- [THE INPUT]:
──────

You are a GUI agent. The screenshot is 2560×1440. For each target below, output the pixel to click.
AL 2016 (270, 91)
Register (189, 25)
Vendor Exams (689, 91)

──────

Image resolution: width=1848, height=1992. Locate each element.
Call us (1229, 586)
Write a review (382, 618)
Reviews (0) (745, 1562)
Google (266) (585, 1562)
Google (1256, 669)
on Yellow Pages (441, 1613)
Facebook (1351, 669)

──────

- [WHAT YOU NEED TO DO]: An exact copy of the lines above, from the one containing "You are a GUI" down to the one containing "Vendor Exams (689, 91)" and including both, is the whole answer; retype it and nothing else.

- [ANSWER TO THE EXERCISE]:
You are a GUI agent. The screenshot is 2560×1440. For each target below, output the pixel to click.
AL 2016 (270, 91)
Register (189, 25)
Vendor Exams (689, 91)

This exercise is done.